The presence of an Onodi cell, a posterior ethmoid cell extending to the sphenoid sinus, lying medially to the optic nerve, places the nerve at an increased risk of damage during sinus surgery. These cells can, in some cases, even surround the optic nerve and their reported incidence is about 5%. The best orientation for identifying the Onodi cells are axial images, where the course of the optic nerve can be followed past the orbital apex and judged in relation to the posterior ethmoid and sphenoid sinuses. Identification of an Onodi cell preoperatively is paramount because its presence may contribute to an increased risk of injury, of not only the optic nerve, but additionally, the internal carotid artery. Another common anatomical variant are agger nasi cells (Figure 2J), which are located just anterior to the attachment of the middle turbinate and the frontal recess. These represent the most anterior ethmoid cells and are an important surgical landmark, and are identified in as many as 88.5% of preoperative images. On coronal CT they appear inferior to the frontal recess and lateral to the middle turbinate, and on the sagittal plane they are located anterior and inferior to the frontal recess. Surgically, opening these cells usually provides an excellent view of the frontal recess. When there is extensive pneumatization of the agger nasi cells, it may displace the attachment of the middle turbinate medially and superiorly and result in anatomical narrowing of the frontal recess. The exact location of the agger nasi cells is of clinical importance in the pathogenesis of chronic rhinosinusitis, and the close relationship of these cells to the lacrimal bone may explain the presence of epiphora in select patients with sinus disease.

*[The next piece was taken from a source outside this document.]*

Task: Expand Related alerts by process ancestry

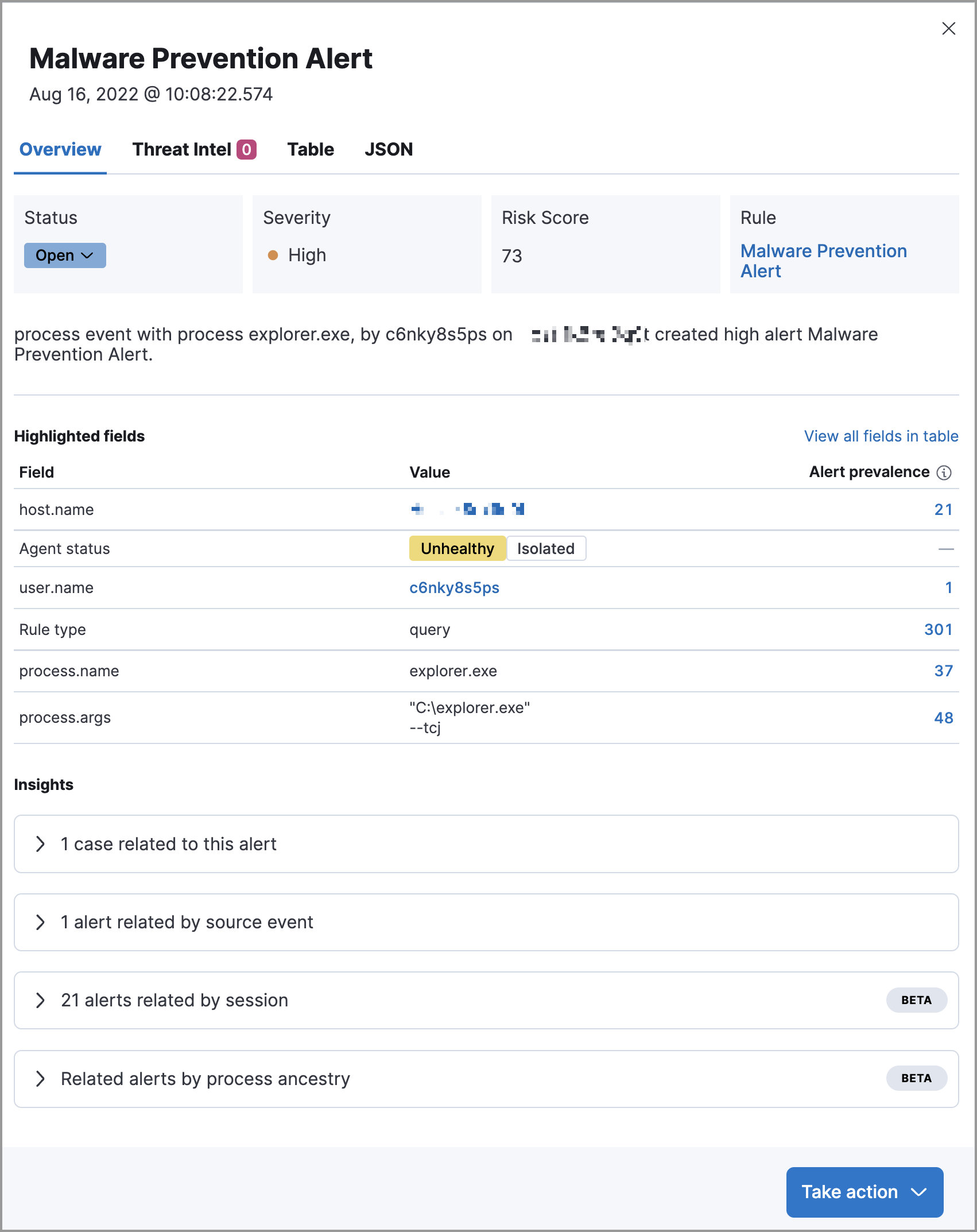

If they are not noted preoperatively, some anatomical variations may contribute to surgical complications along the floor of the anterior cranial fossa. The ethmoid roof is formed by the fovea ethmoidalis of the frontal bone laterally and the cribiform plate of the ethmoid bone medially, and asymmetry in its height may expose the lower side to inadvertent penetration during surgery. The anterior ethmoidal artery crosses the ethmoid sinus and enters the anterior cranial fossa before exiting and re-entering the nasal cavity via the cribiform plate, and this is the site where the vessel is most vulnerable to injury (Figure 2K).
Another important anatomical variation occurring along the ethmoid roof is described by the Keros classification. This measures the vertical height between the cribriform plate and fovea ethmoidalis and the depth is categorized as 1-3 mm (Keros I), 3-7 mm (Keros II) and 7-16 mm (Keros III) (Figure 2L). Clearly, as this bone is thin, an increased vertical height will result in an increased risk of intraoperative damage.

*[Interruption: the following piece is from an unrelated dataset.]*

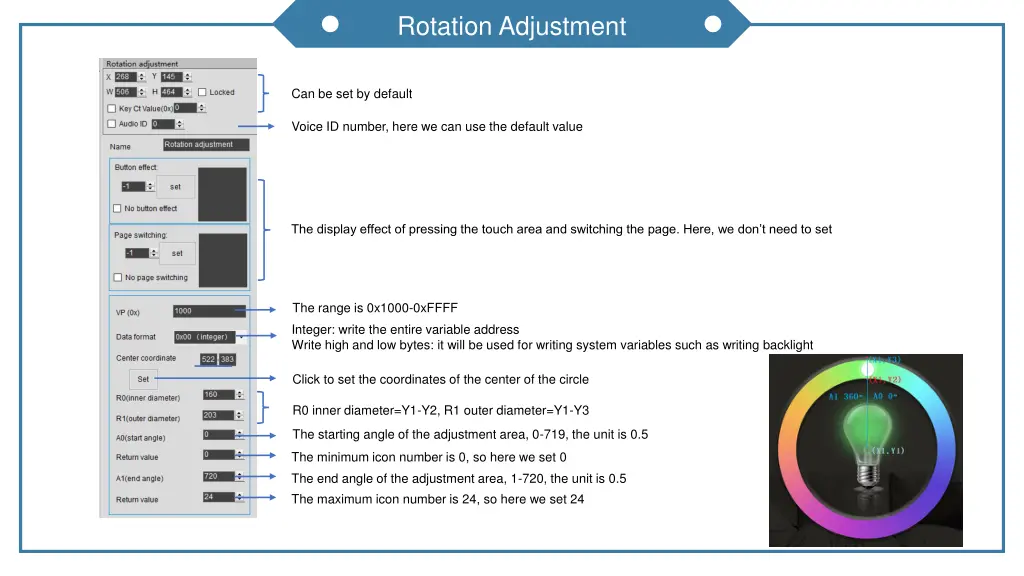Image resolution: width=1024 pixels, height=576 pixels.
Task: Open the Data format dropdown
Action: tap(241, 336)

The nasopharynx or postnasal space is evaluated on preoperative CT, although this region is not routinely involved in the FESS procedure. Postnasal space imaging is most commonly indicated for the presence of nasopharyngeal lesions. Extension of nasopharyngeal tumors, especially at the skull base and deep facial planes, is well illustrated on imaging. Magnetic resonance imaging best depicts perineural spread, whereas CT is useful to detect very early skull base erosion.
Finally, the sphenoid sinus may be involved in sinogenic disease. Drainage of this sinus is through the sphenoethmoidal recess, although the position of the natural ostium of the sphenoid is highly variable (Figure 3B). The intersphenoid septum, partitioning the sinus, is often deflected to one side attaching to the bony wall covering the carotid artery, which can be avulsed during surgery. The artery may bulge into the sinus in 65%-72% of patients, and the thin bone separating the artery and sphenoid sinus may be absent in 4%-8% of cases. Recent studies have re-emphasized the need for multiplanar reconstruction as a routine part of presurgical work-up of this complex anatomical region.